# Fragmento de origen:

++++++

Es relativamente conocida la novela de Roberto Ampuero, nuevo embajador de Chile en México,  “El último Tango de Allende”. Al respecto es bueno que se sepa que  el autor fue en sus años mozos un flamante militante de la izquierda chilena, primero comunista y luego mapucista, en fin, que realizó un amplio recorrido por diversos partidos políticos. Esto no es curioso ni es el único caso. Lo curioso es que hoy desempeñe el cargo de embajador de un gobierno de derecha como lo es el de Piñera.


Pero también es conocido que Ampuero posee tantos botones de mandarín como son necesarios para el cargo en cuestión. Consecuentemente con ello acaricia a sus patrones escribiendo a su gusto un libelo sobre Allende.


Lo primero que llama la atención es su título, que posiblemente ha sido pensado considerando al tango como algo ligero, dramático en extremo, o cercano a un dramón. Primera falta de respeto, debida a la ignorancia, al atribuirle semejante significado al tango, declarado “Patrimonio Cultural de la Humanidad”, y que sugiere la necesidad de que el embajador se instruya al respecto. Pues el señor Ampuero actúa como señala André Guide que hace alguna gente en los hoteles: limpiarse los zapatos con las cortinas.


El autor de la novela sostiene, ni más ni menos, que Salvador Allende se inventó “tangos” o dramones  en su vida, como por ejemplo el  morir defendiendo la decencia e integridad humana en el Palacio de La Moneda de Santiago de Chile.

++++++

# Datos dados:

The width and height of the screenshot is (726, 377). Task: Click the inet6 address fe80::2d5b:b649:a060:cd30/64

++++++

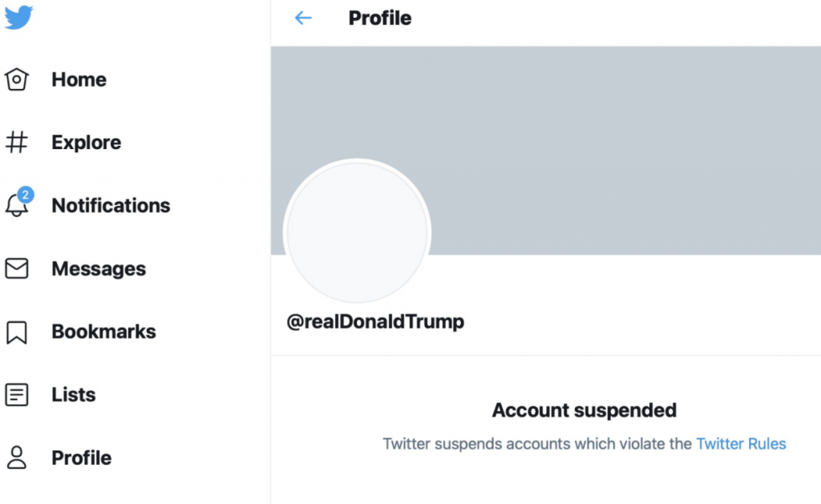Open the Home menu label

++++++

# Tareas:
1. Según el fragmento sobre la novela de Ampuero, ¿por qué el título de la obra es una primera falta de respeto? Responde en una a tres oraciones.
2. Retoma el fragmento sobre la novela de Ampuero y prosíguelo a partir de su última oración.
El material no tiene relación con el fragmento sobre la novela de Ampuero.

# Respuestas por tarea:
1. El título supone una falta de respeto porque, por ignorancia, presenta el tango como algo ligero, dramático en extremo o cercano a un dramón. Ese significado no corresponde a un género declarado «Patrimonio Cultural de la Humanidad».

2.
Así las cosas, Ampuero, embajador de la derecha chilena, seguramente piensa y expresa que “otros tangos” de Allende fueron creer en “el socialismo a la chilena”, en la nacionalización de las riquezas básicas, el resguardo de los recursos naturales, en la educación gratuita para todos los niños y jóvenes chilenos, en la soberanía nacional, en la construcción de la Patria Grande que es América Latina, en la emancipación de los jodidos, etc.


Y aquí deja caer el embajador esa frasecita aparentemente tan condescendiente, bondadosa y justiciera pero que pretende minimizar el papel revolucionario que desempeñó Allende  y el ejemplo de su conducta para los pueblos. Describe  Ampuero a Allende,  cavilando antes de morir en La Moneda, convertido en un ser humano “con sus sensibilidades, sus temores, sus sueños, su sensación de fracaso: y ese personaje es mucho más grande que el político”.


No cabe duda que hay que ayudar a Ampuero a rectificar y señalarle que lea o escuche el mensaje de Allende el día del golpe, ese de….”se abrirán las grandes alamedas por donde pase el hombre libre….” Y que luego explique debidamente cómo es posible que esas palabras de despedida que Allende ofrece a los trabajadores y a los pueblos del mundo expresen  su sensación de fracaso.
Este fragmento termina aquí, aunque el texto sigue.